*EXERCISE INPUTS*:
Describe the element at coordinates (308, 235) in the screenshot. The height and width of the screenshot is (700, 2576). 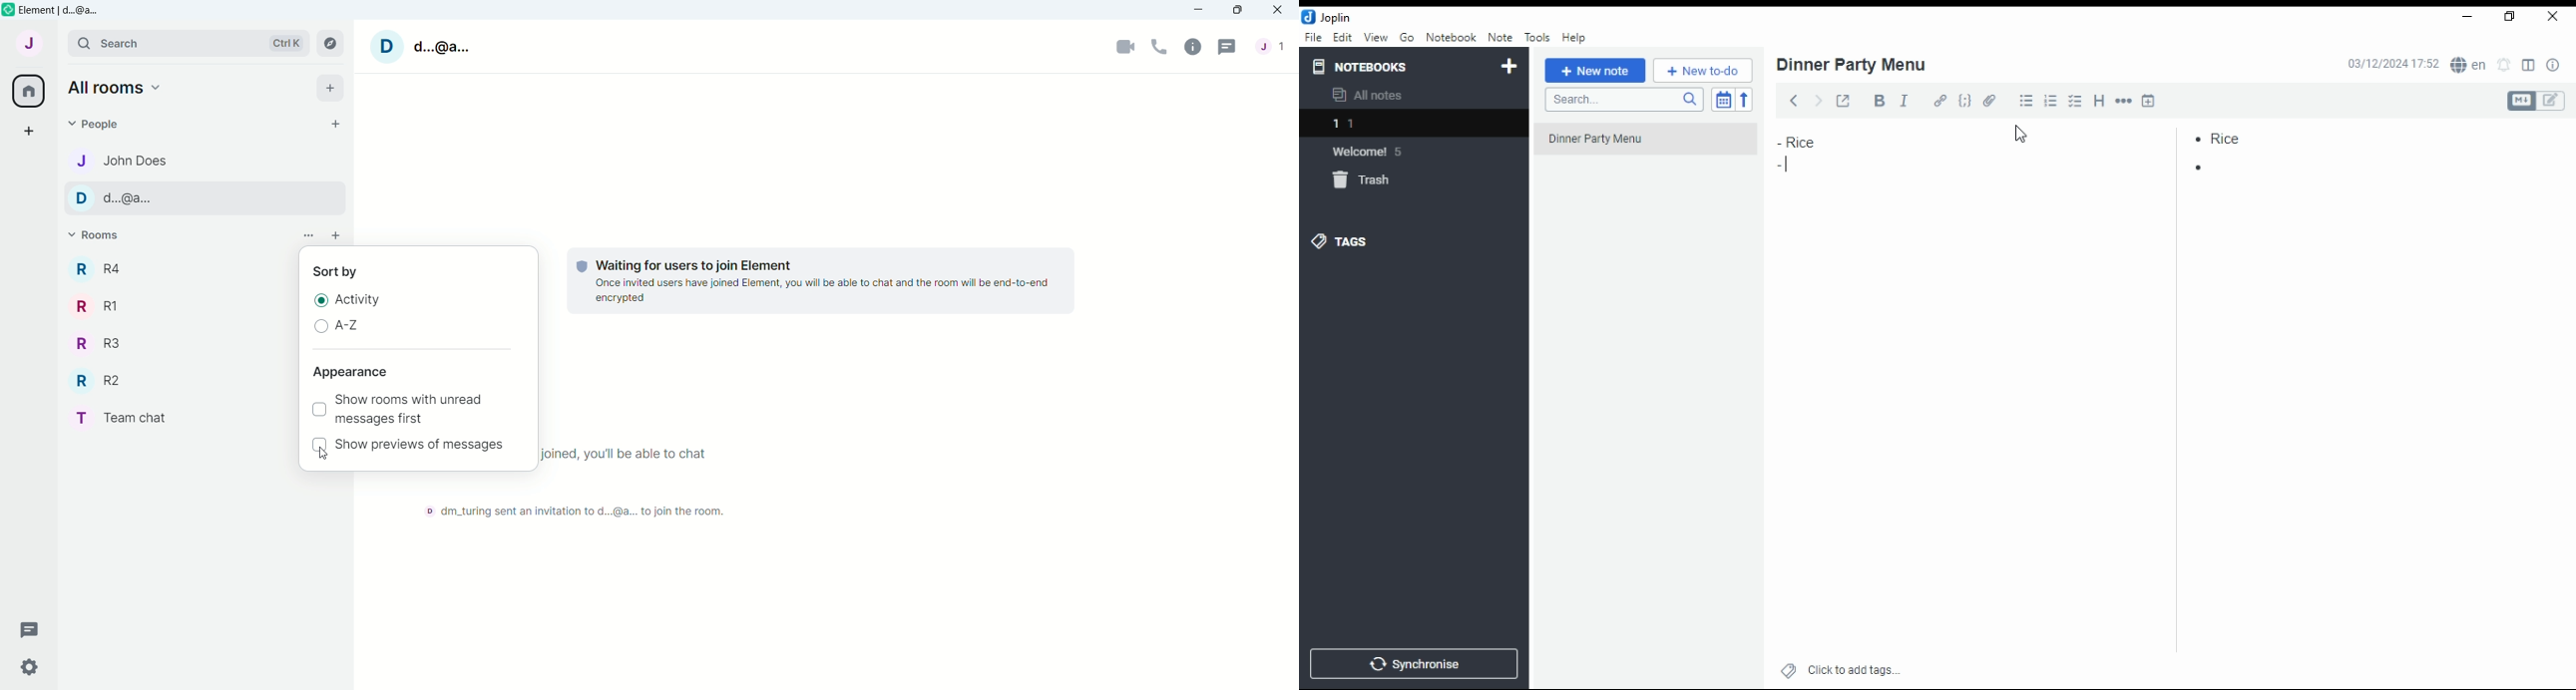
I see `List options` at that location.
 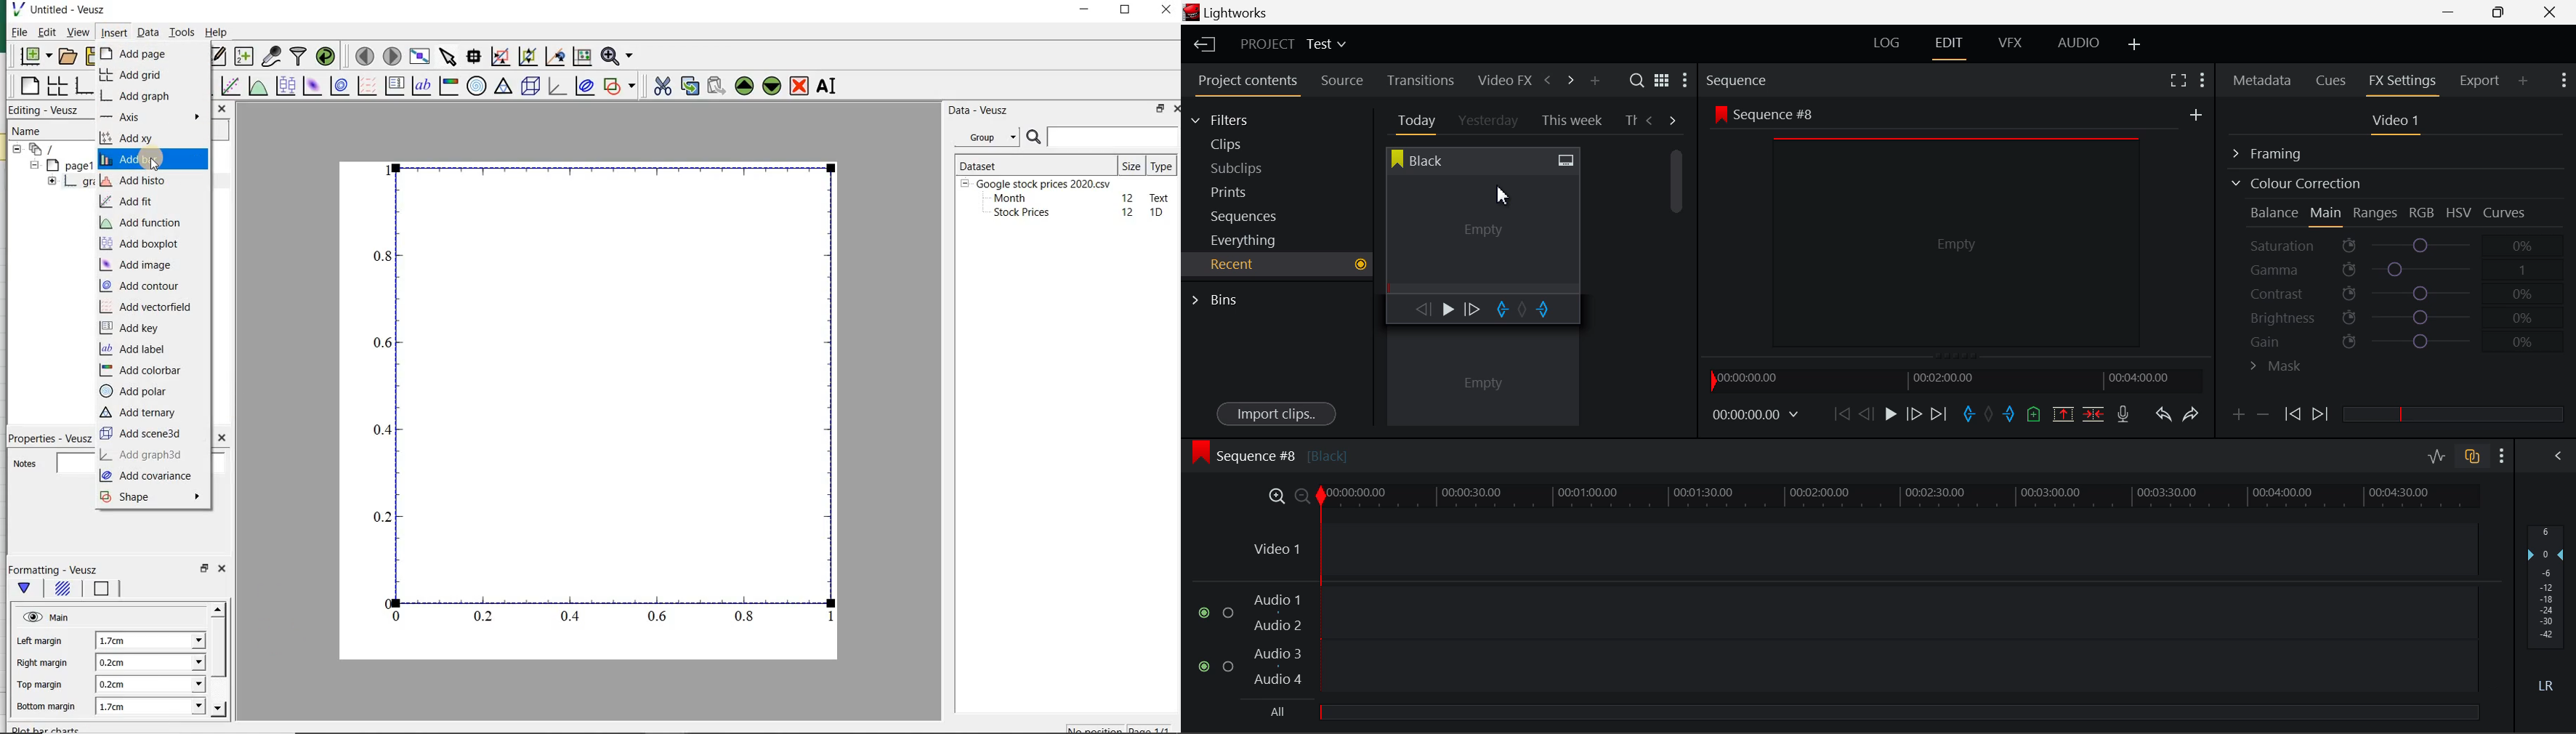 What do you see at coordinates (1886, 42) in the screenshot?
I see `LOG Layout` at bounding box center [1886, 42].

--

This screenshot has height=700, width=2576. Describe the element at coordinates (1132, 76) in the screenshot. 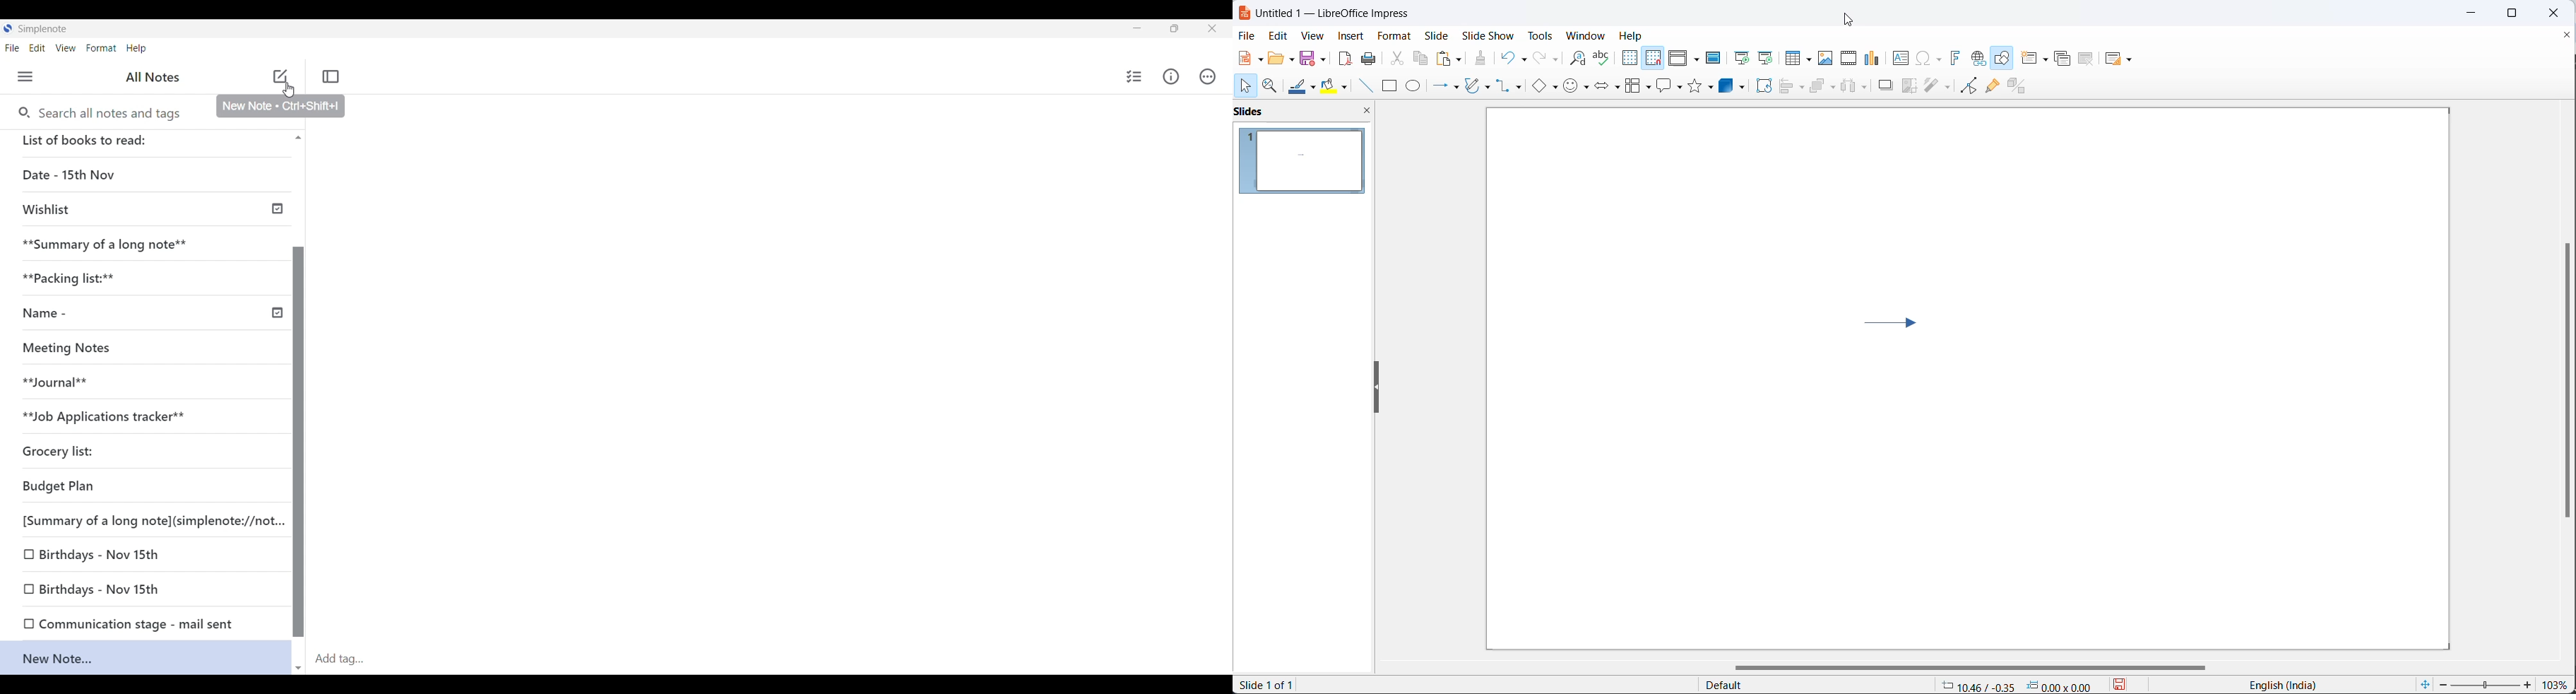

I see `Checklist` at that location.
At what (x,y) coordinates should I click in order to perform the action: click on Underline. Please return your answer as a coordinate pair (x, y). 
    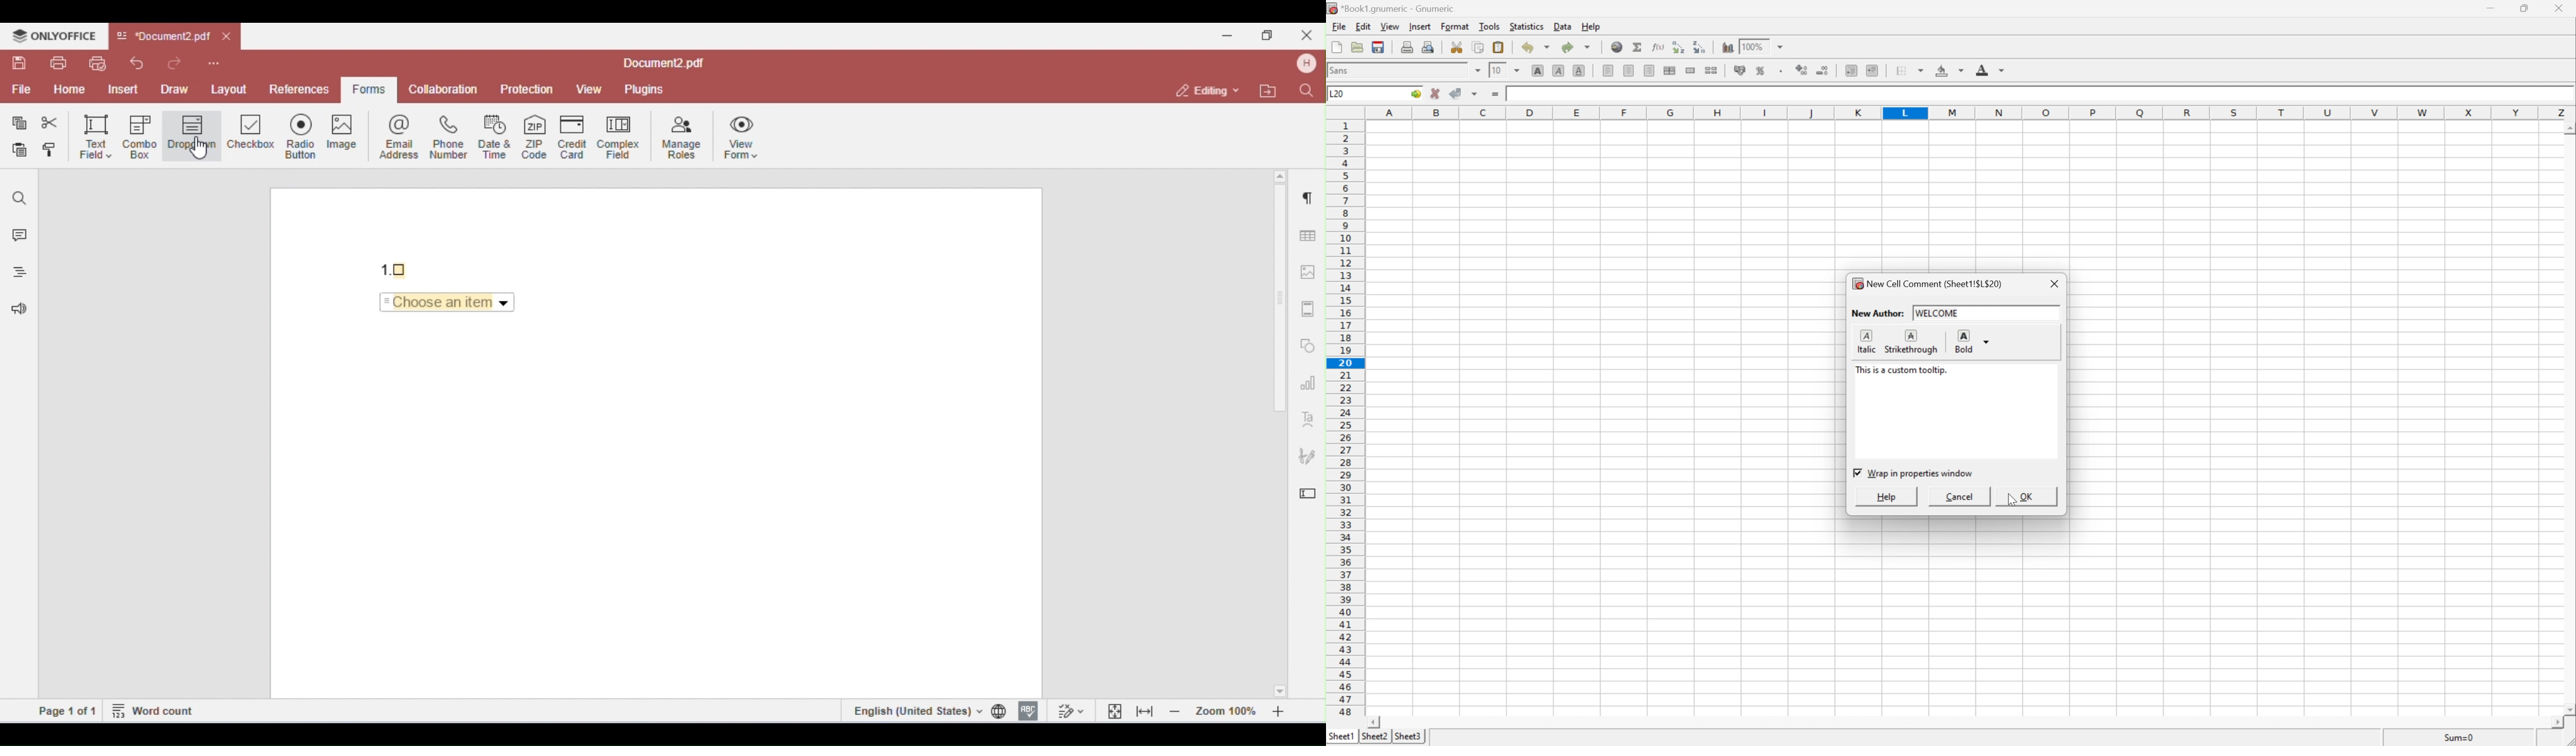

*WRITTEN TASK*: Pull from the material above every line from the one with "This screenshot has" up to and including the one with "At what (x,y)", copying each unchanged and omitting the pictures.

*EXERCISE RESULT*:
This screenshot has height=700, width=2576. Describe the element at coordinates (1132, 76) in the screenshot. 

I see `Checklist` at that location.
At what (x,y) coordinates should I click in order to perform the action: click on Underline. Please return your answer as a coordinate pair (x, y). 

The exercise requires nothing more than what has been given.